__EXERCISE DIRECTIONS__
Your output must consist of the records printed verbatim, with the pictures excluded.

BEGIN DATA PROVIDED

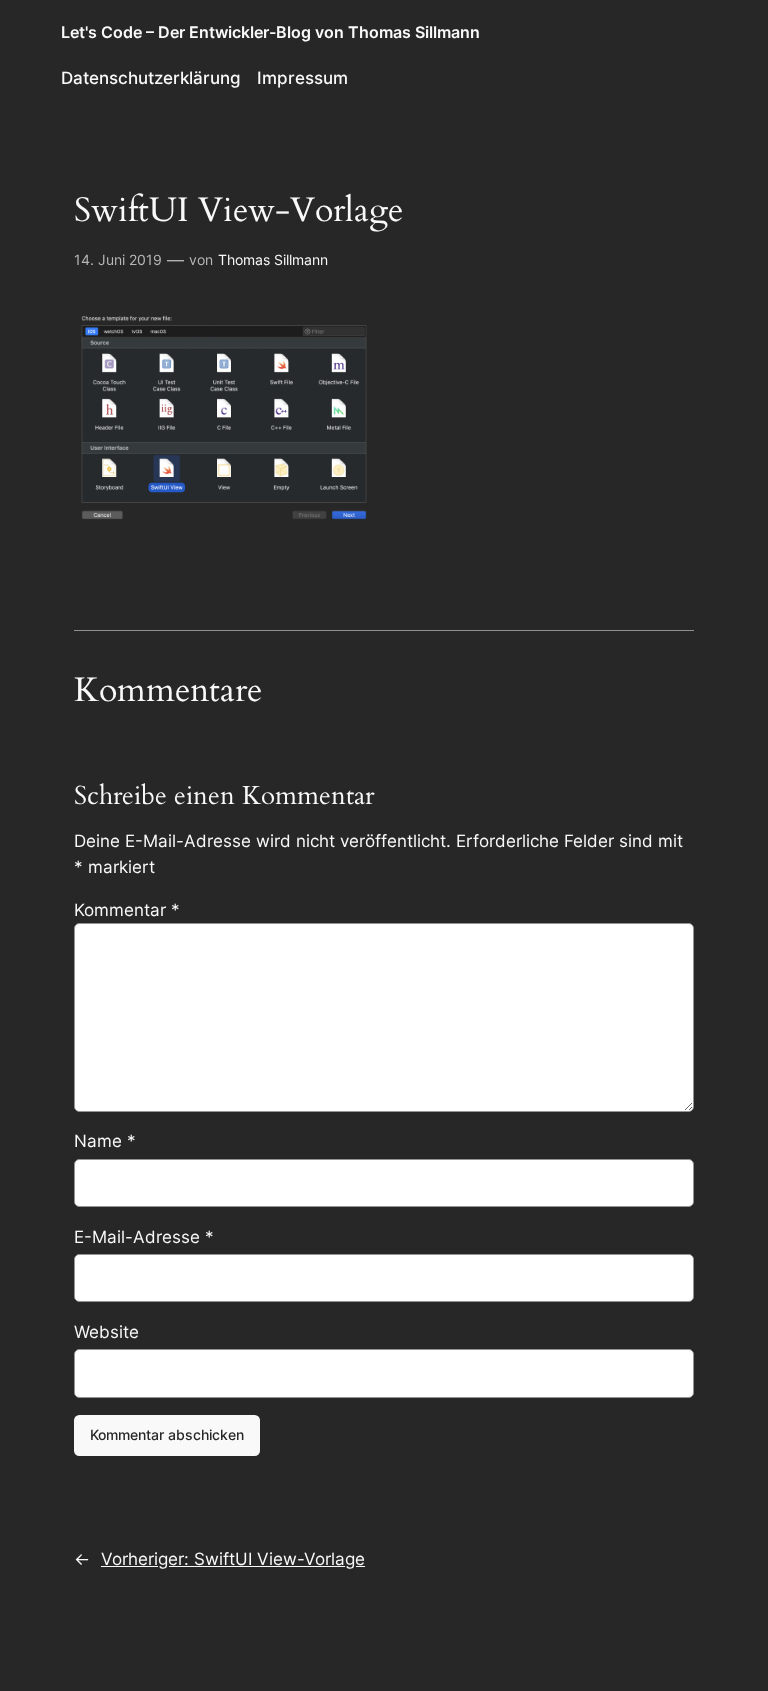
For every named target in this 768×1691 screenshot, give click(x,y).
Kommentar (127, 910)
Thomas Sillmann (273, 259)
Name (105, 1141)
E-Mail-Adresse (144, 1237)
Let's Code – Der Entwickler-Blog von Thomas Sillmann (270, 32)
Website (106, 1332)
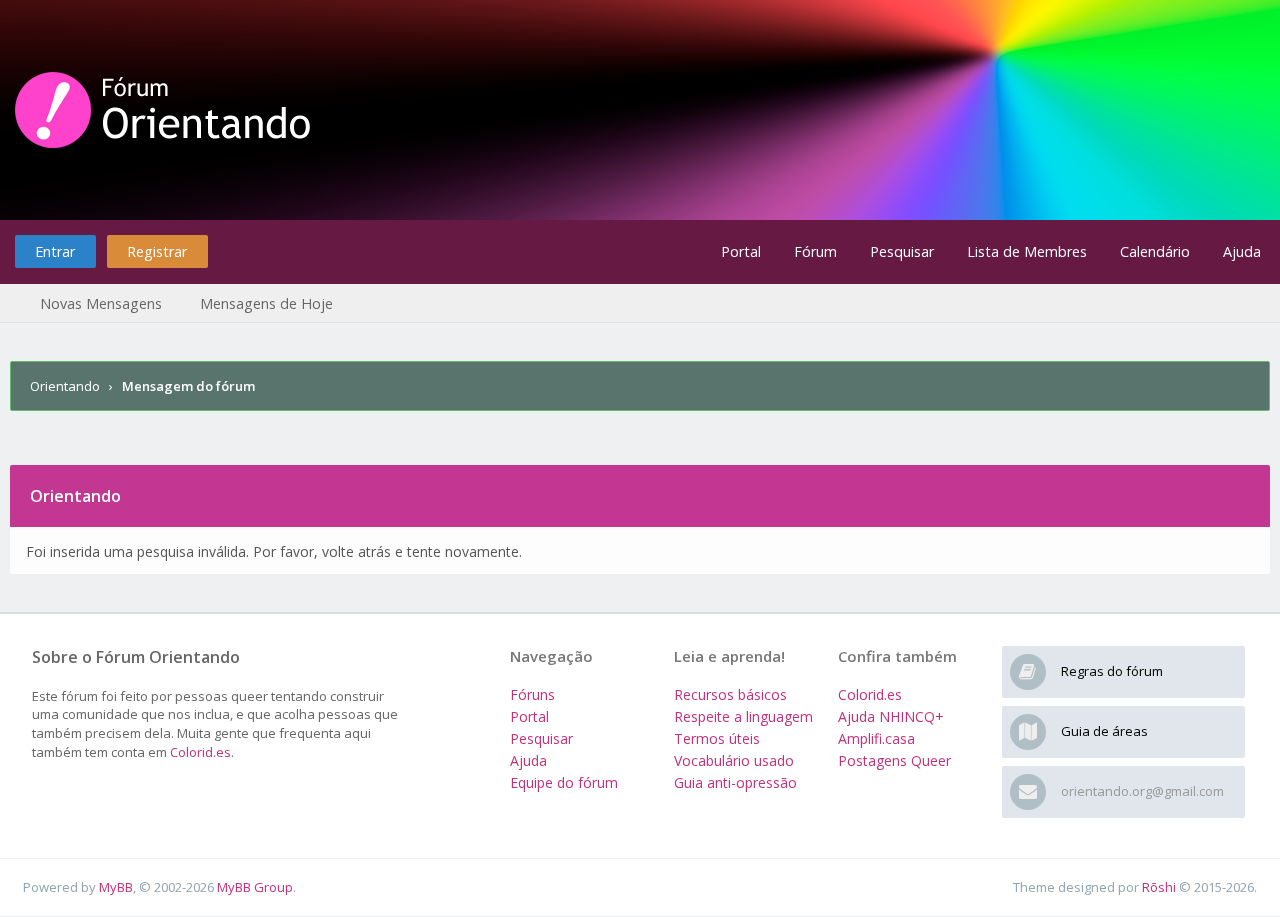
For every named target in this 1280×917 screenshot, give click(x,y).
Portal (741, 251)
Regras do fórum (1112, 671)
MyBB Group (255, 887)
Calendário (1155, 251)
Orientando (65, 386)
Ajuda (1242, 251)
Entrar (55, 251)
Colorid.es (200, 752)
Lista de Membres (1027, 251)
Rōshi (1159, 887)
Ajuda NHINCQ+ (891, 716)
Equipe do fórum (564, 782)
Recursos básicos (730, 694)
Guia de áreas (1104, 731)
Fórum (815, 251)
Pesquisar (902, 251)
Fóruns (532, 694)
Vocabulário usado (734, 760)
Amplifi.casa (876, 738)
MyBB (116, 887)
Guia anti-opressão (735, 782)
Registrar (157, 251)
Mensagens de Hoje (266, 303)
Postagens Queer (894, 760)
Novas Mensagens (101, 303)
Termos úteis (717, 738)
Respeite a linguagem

END DATA PROVIDED

__WRITTEN RESPONSE__
For every named target in this 768×1691 screenshot, give click(x,y).
Kommentar (127, 910)
Thomas Sillmann (273, 259)
Name (105, 1141)
E-Mail-Adresse (144, 1237)
Let's Code – Der Entwickler-Blog von Thomas Sillmann (270, 32)
Website (106, 1332)
For every named target in this 1280×917 screenshot, give click(x,y).
Portal (741, 251)
Regras do fórum (1112, 671)
MyBB Group (255, 887)
Calendário (1155, 251)
Orientando (65, 386)
Ajuda (1242, 251)
Entrar (55, 251)
Colorid.es (200, 752)
Lista de Membres (1027, 251)
Rōshi (1159, 887)
Ajuda NHINCQ+ (891, 716)
Equipe do fórum (564, 782)
Recursos básicos (730, 694)
Guia de áreas (1104, 731)
Fórum (815, 251)
Pesquisar (902, 251)
Fóruns (532, 694)
Vocabulário usado (734, 760)
Amplifi.casa (876, 738)
MyBB (116, 887)
Guia anti-opressão (735, 782)
Registrar (157, 251)
Mensagens de Hoje (266, 303)
Postagens Queer (894, 760)
Novas Mensagens (101, 303)
Termos úteis (717, 738)
Respeite a linguagem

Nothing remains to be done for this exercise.